How to complete this task -
From the entries, return every line where the string "document" shows up.

Given data -
┌──

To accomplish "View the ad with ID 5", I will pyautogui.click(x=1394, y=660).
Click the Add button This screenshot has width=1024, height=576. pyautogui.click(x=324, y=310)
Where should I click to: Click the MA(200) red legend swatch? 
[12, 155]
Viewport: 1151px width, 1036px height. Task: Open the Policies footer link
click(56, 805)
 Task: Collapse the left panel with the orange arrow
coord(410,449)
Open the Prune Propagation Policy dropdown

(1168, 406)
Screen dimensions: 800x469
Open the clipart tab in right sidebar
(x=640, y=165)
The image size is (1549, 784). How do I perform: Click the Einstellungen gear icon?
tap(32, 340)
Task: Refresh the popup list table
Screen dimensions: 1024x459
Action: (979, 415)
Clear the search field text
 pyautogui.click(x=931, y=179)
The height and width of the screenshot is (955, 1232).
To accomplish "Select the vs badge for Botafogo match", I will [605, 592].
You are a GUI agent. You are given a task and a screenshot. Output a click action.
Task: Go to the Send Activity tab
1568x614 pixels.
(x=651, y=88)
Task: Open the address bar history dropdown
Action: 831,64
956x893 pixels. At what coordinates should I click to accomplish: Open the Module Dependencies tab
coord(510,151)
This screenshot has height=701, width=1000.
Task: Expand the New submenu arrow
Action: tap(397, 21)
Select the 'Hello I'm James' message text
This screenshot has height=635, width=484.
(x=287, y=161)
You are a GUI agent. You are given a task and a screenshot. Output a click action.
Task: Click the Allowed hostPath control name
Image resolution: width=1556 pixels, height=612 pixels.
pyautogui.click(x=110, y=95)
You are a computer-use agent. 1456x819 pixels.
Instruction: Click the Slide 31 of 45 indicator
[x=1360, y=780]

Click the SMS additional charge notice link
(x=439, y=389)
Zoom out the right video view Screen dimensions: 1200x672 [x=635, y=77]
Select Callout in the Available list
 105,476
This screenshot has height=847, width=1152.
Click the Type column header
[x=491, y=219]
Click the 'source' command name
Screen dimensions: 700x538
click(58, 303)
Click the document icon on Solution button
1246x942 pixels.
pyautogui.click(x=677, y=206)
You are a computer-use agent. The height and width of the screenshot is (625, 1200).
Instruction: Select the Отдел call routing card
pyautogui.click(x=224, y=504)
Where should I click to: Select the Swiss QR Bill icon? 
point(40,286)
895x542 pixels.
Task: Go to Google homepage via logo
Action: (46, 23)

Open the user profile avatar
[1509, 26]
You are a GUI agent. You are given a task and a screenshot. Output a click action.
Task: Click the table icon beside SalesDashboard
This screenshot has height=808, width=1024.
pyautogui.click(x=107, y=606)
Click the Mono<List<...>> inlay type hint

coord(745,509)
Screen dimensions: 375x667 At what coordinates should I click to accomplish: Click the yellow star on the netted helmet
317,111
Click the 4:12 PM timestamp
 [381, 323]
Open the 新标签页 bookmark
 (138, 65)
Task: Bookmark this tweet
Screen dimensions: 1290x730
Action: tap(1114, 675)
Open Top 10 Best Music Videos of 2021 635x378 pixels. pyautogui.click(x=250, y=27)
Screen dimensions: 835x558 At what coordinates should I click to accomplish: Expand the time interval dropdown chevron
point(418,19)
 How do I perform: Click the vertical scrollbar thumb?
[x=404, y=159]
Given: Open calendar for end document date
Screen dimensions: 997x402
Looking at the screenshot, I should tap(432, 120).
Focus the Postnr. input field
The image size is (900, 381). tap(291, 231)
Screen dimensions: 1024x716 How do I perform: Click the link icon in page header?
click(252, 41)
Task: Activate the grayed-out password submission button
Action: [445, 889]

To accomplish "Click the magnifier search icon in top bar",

└──

Reply to the exercise -
Click the document icon on Solution button
Given: Open calendar for end document date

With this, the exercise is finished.